Ripartenza e screening, la Salvatore all'attacco: «della campagna di test sierologici nemmeno l'ombra»
La consigliera regionale ex M5S lamenta le promesse non mantenute: «E le imprese sono state costrette a pagarli di tasca propria per poter riprendere a lavorare»

Alice Salvatore, consigliera regionale recentemente fuoriuscita - sbattendo la porta - dal Movimento 5 Stelle con cui era stata eletta ed ora, in vista delle prossime regionali, leader della neonata formazione denominata "Il Buonsenso", bacchetta la gestione regionale dell'emergenza coronavirus, in particolare nell'ambito della ripartenza senza ombra di quelle campagne di screening sierologici di massa a suo tempo auspicati ed annunciati.
Ripartenza e screening, la Salvatore all'attacco: «della campagna di test sierologici nemmeno l'ombra»
«La Regione Liguria ha riaperto, siamo ben oltre la fase 2. Ancora in fase di emergenza il Governatore aveva annunciato grandi screening per tutti i liguri. Il test sierologico era la soluzione. Matteo Bassetti, primario del reparto di malattie infettive del San Martino di Genova, aveva richiesto, per superare il lockdown, uno screening della popolazione da eseguire attraverso i test sierologici: un passaggio basilare per favorire la ripartenza del territorio ligure. Dovevano essere fatti test sierologici a tappeto e banchetti in tutte le città, con personale sanitario pronto a testare le persone»: questi gli antefatti, citati dalla Salvatore, ma i risultati non sono stati quelli sperati: «Come spesso accade, ma in questo caso il tempo è stato brevissimo, si può vedere dalle promesse ai fatti cosa viene effettivamente portato avanti dalla Regione. Ovvero niente», chiosa la consigliera.

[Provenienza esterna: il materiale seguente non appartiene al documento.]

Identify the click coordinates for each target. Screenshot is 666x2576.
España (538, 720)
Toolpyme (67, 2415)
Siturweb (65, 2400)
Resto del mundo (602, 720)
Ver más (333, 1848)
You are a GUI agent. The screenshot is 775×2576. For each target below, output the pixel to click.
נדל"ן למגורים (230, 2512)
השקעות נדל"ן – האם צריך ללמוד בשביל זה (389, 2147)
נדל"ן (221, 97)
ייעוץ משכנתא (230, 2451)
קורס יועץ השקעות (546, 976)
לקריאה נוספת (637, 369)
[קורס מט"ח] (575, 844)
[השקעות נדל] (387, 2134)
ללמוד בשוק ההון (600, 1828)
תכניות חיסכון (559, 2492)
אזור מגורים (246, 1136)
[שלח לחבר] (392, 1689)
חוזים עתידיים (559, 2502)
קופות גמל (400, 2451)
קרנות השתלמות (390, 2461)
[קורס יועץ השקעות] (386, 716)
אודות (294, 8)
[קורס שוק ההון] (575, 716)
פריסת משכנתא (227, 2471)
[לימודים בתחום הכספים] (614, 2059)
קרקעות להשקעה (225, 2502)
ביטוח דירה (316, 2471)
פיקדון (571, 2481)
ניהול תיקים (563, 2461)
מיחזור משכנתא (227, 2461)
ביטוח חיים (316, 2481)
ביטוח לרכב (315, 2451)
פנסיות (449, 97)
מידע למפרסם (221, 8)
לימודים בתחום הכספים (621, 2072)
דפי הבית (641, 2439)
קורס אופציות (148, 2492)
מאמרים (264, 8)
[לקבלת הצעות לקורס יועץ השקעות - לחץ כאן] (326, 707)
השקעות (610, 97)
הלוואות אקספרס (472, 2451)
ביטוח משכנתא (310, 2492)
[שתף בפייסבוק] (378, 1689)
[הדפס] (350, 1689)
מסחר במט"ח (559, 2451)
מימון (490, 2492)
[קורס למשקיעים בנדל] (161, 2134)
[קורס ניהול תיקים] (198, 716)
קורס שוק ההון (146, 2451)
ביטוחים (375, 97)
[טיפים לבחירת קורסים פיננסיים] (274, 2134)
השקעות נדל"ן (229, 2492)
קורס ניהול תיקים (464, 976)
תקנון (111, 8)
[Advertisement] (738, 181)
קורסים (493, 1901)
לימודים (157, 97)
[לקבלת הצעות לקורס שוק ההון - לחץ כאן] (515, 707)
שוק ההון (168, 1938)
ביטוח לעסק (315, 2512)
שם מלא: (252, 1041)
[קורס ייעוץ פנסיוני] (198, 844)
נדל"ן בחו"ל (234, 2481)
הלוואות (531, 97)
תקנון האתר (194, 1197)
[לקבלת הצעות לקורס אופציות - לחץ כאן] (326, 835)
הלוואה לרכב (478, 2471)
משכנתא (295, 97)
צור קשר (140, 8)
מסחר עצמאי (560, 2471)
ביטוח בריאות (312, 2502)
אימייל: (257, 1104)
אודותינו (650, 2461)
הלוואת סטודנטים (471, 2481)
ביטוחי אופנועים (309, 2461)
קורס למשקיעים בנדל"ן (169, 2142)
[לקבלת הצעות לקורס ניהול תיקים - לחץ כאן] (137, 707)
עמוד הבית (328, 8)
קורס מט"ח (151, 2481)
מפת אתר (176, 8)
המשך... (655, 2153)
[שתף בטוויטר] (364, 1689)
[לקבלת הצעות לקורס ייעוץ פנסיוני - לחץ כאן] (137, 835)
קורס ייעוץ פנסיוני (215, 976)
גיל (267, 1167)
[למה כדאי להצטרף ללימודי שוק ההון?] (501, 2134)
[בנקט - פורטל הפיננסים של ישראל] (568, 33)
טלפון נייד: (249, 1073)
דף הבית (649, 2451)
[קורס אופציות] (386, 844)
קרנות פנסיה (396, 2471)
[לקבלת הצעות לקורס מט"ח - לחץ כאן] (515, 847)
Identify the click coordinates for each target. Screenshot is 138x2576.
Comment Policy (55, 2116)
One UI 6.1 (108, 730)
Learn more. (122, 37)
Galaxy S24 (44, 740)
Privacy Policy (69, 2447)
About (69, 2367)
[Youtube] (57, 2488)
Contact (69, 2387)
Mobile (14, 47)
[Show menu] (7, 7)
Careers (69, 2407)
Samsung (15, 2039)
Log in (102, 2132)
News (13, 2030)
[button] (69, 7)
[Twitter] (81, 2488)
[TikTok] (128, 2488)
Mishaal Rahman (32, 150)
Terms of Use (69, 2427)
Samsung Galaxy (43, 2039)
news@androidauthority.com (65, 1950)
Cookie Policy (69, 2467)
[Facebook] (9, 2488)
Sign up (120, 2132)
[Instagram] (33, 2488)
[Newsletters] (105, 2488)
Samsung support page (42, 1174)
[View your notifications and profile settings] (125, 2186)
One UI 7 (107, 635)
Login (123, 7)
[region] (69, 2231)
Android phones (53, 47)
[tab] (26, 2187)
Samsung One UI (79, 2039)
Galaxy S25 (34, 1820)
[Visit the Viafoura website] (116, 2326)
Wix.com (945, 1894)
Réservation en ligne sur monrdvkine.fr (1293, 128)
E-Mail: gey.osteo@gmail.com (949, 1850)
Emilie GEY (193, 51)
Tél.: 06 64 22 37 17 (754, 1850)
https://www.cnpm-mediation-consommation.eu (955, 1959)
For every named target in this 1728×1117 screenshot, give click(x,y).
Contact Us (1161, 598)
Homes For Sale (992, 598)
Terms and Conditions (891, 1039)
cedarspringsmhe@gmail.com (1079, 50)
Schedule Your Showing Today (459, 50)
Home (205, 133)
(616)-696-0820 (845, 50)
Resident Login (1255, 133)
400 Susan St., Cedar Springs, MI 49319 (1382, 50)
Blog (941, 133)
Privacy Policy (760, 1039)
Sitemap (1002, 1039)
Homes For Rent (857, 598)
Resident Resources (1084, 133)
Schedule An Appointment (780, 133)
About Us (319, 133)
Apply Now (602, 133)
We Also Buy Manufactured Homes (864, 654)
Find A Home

«Niente è stato fatto in tal senso - continua -. Nessun banchetto di controllo è stato organizzato. Si è spinto in modo quasi patologico per la riapertura ma gli stessi inviti degli esperti e consulenti della Regione non sono stati ascoltati. La mancata promessa di controlli sierologici e tamponi sulla popolazione pesa molto in questa fase della ripresa: il settore alberghiero viene visto come insicuro, i lavoratori rischiano di trovarsi a contatto con il virus in un momento in cui non ci si possono permettere a livello sociale ed economico nuovi contagi».
Per la Salvatore il problema si riflette appunto sulle tasche delle imprese, poiché gli screening si rivelano comunque una necessità a cui non possono sottrarsi, ma sono costrette a pagarseli di tasca propria: «Le aziende sono il comparto più colpito da questa mancanza della maggioranza in Regione: per riaprire e riprendere le attività sono state obbligate a salvaguardare lo stato di salute dei loro dipendenti spendendo soldi di tasca propria per eseguire i tamponi. La Regione non ha fornito loro niente, obbligandoli a spendere denaro in un momento in cui diverse realtà erano sull’orlo del fallimento e comunque prive di entrate da oltre due mesi. Persino molti operatori sanitari hanno dovuto pagare per farse un tampone».
«Perché la maggioranza non ha organizzato uno screening gratuito?», si domanda la consigliera. «Al momento della ripartenza quindi la Liguria si è trovata ad affrontare la seguente situazione: sempre meno tamponi e test sierologici a pagamento, ovvero un mancato screening nonostante maggiori controlli prima della riapertura fossero stati richiesti dal primario del reparto di malattie infettive del San Martino di Genova. Le aziende messe in crisi dalla chiusura sono state costrette a pagare di tasca propria i test. La politica degli annunci prima o poi arriva a confrontarsi con la realtà: il nulla di fatto - conclude Alice Salvatore - Come si dice: tutti i nodi vengono al pettine».